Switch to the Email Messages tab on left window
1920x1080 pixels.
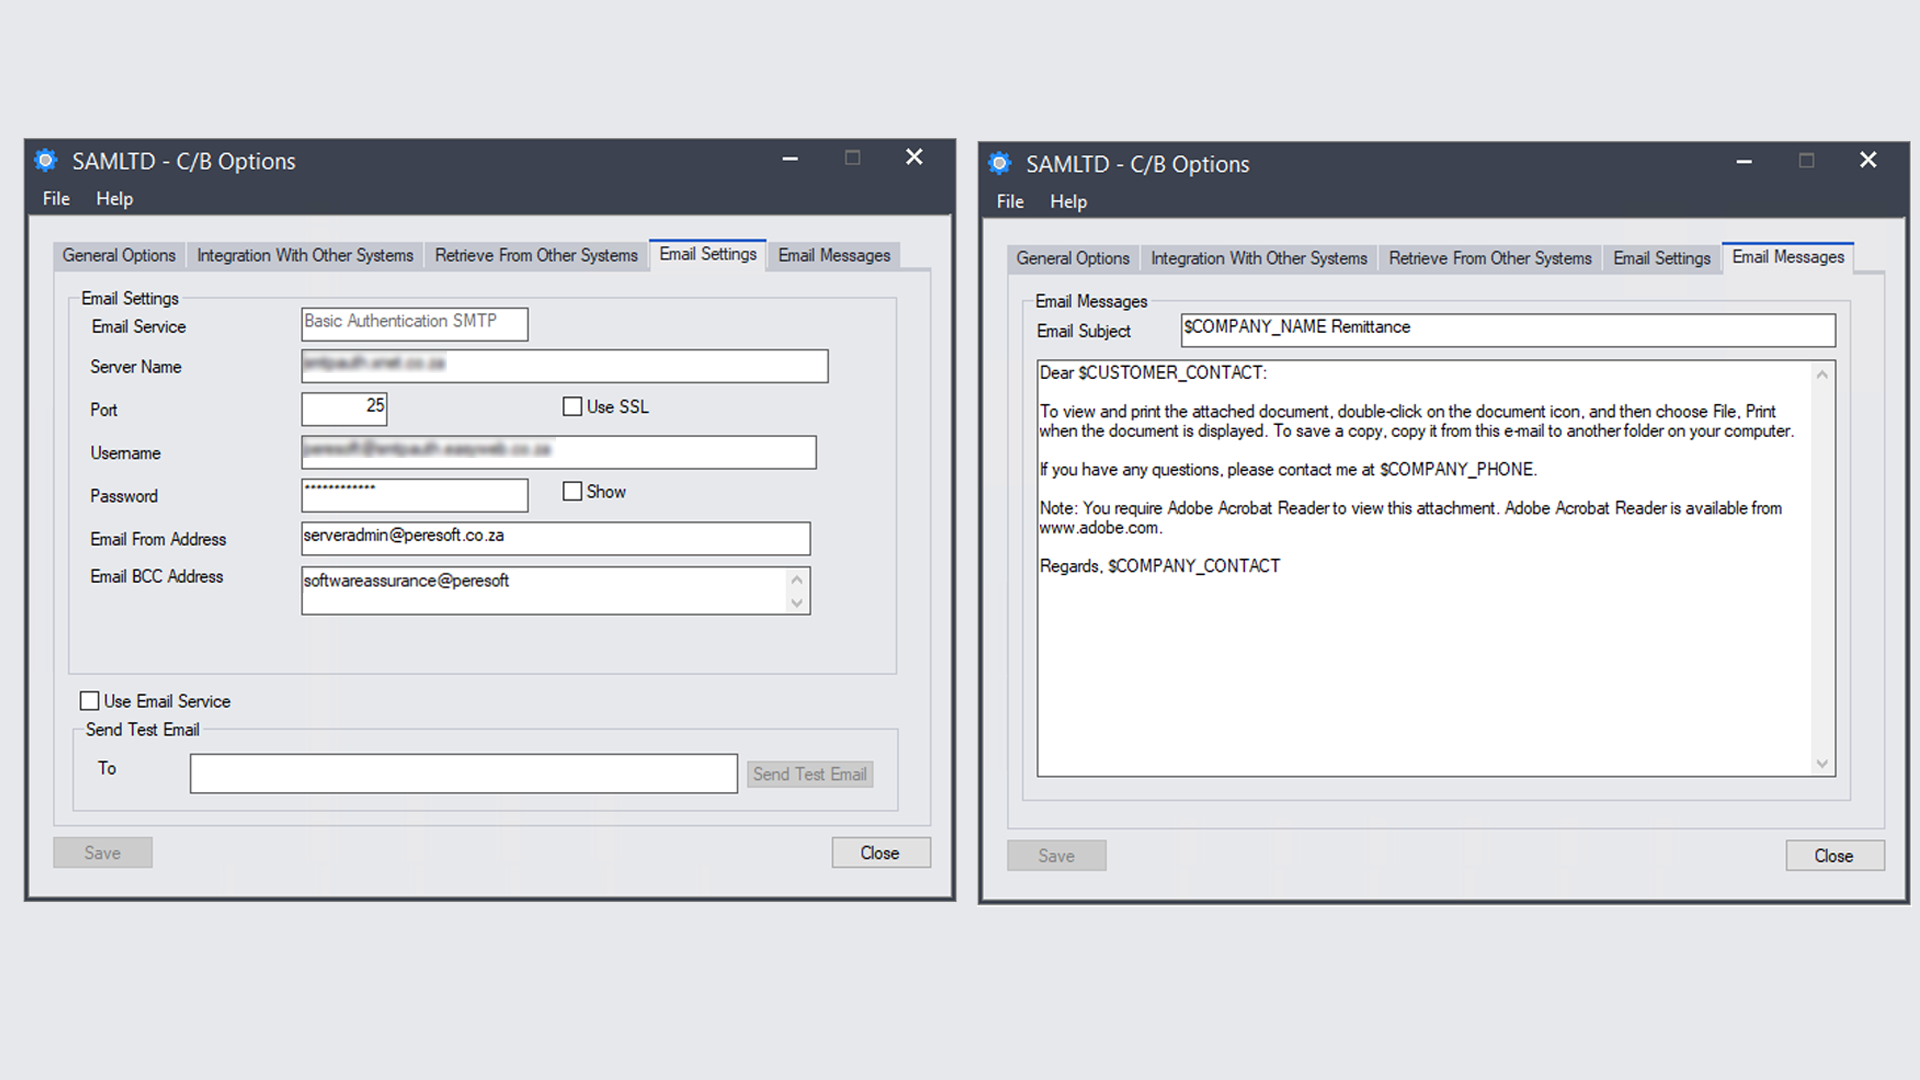(x=834, y=255)
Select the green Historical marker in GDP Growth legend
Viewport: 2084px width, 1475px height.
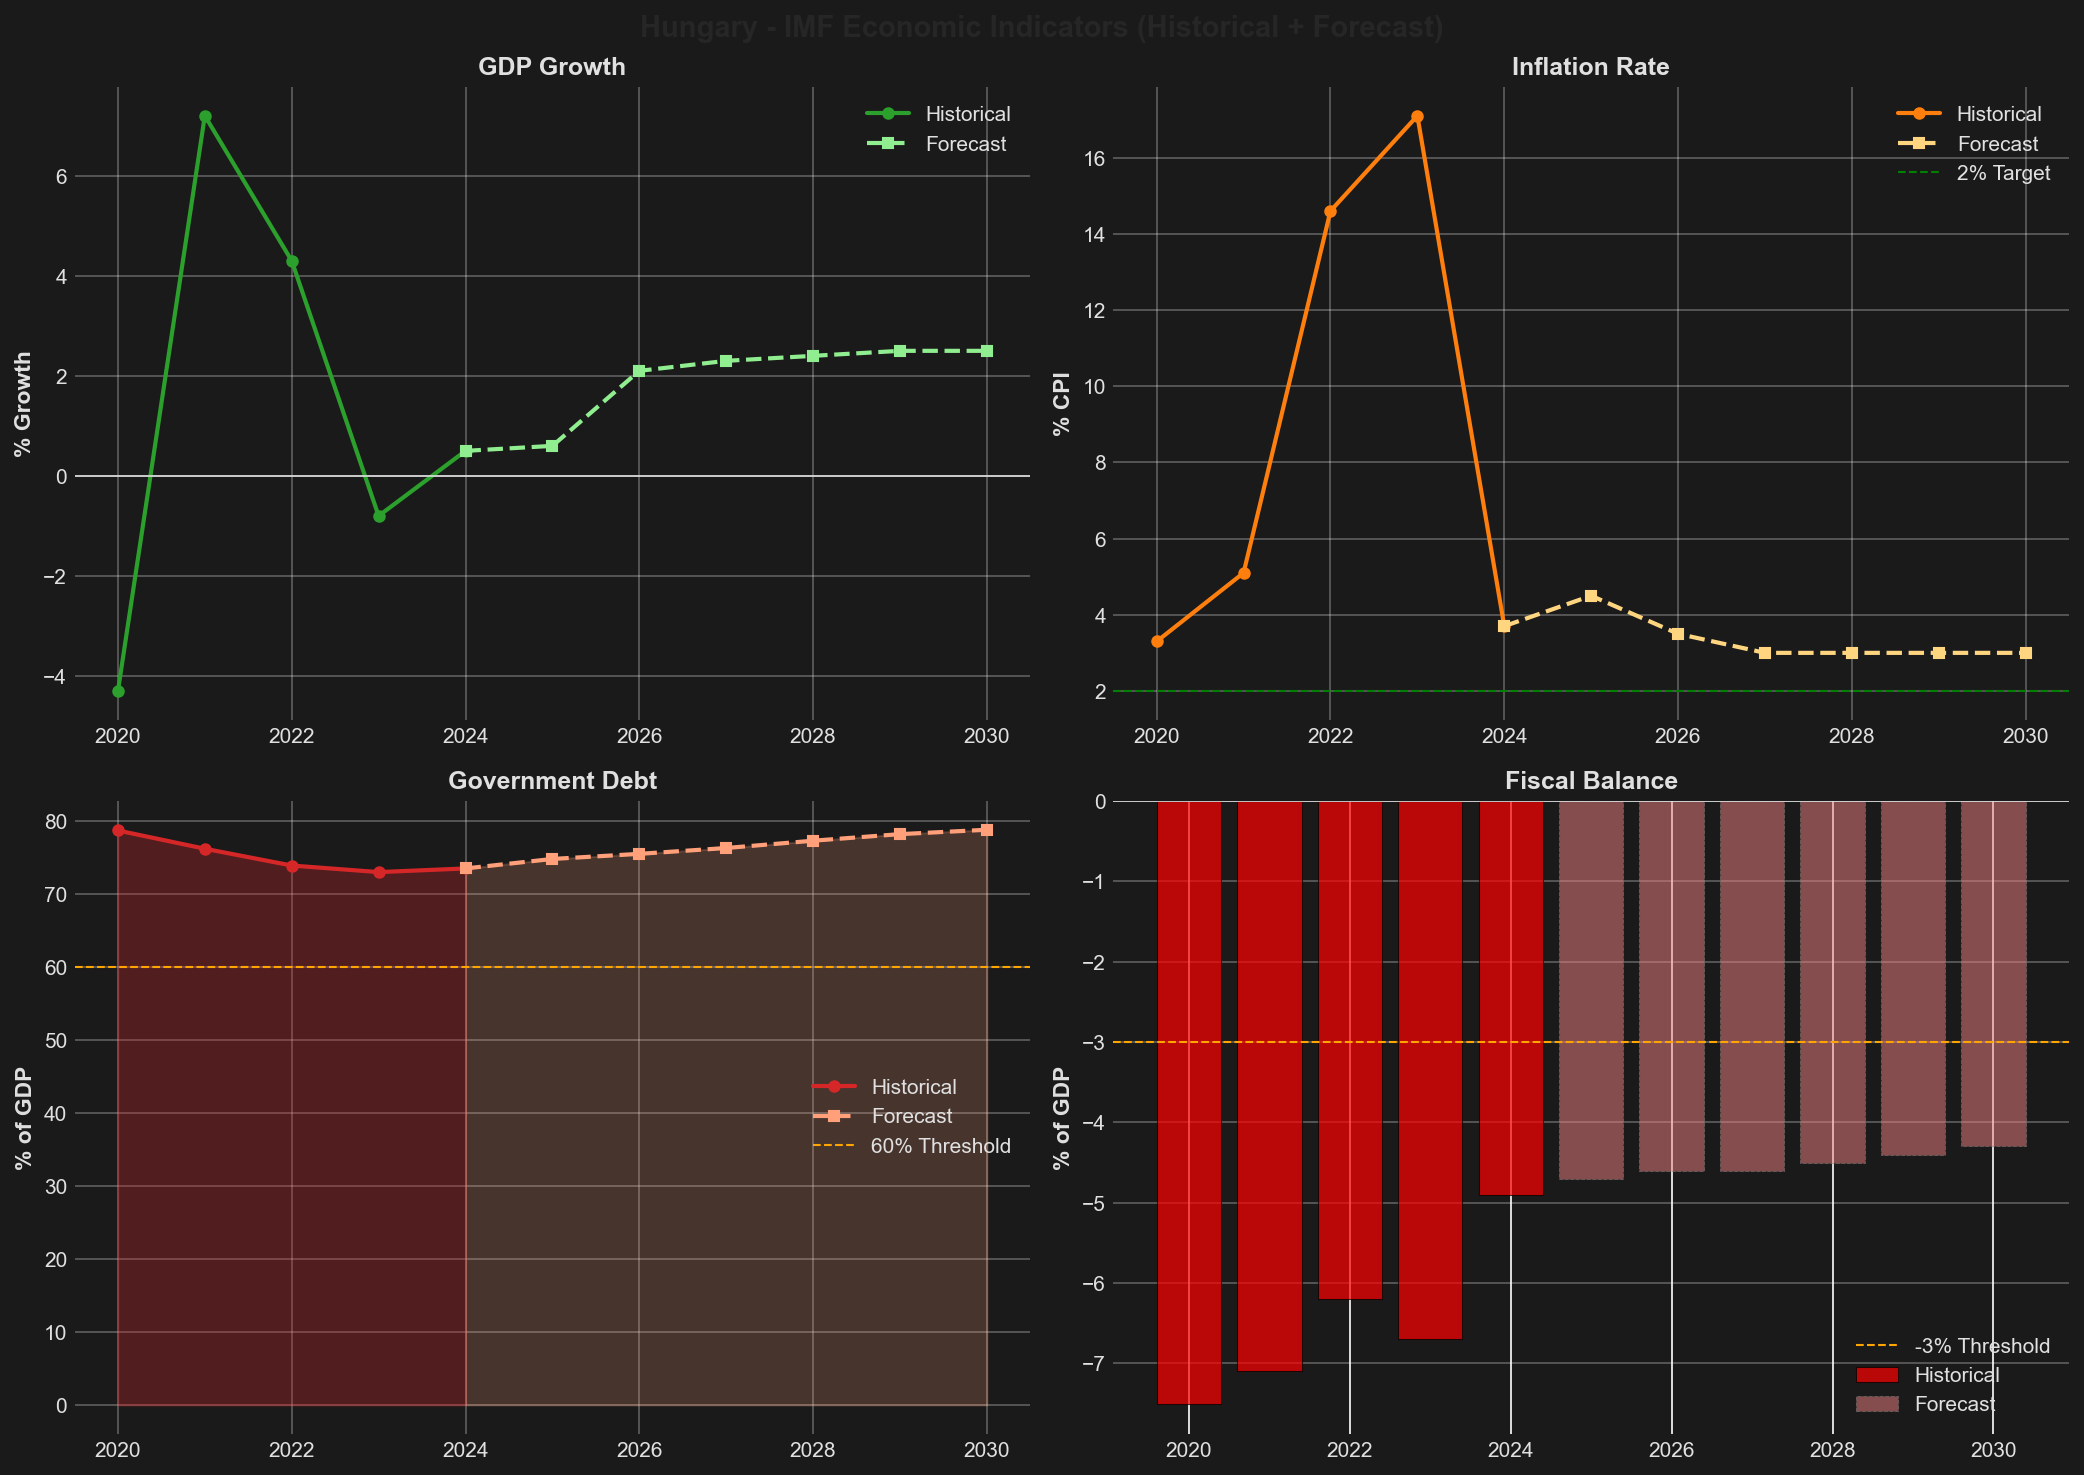(x=890, y=113)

----------------------------------------

WORK ITEM:
Skip the pictures and write out exactly the lines from the line containing "Select the green" through the end of the listing above.

ANSWER SPACE:
Select the green Historical marker in GDP Growth legend
Viewport: 2084px width, 1475px height.
(x=890, y=113)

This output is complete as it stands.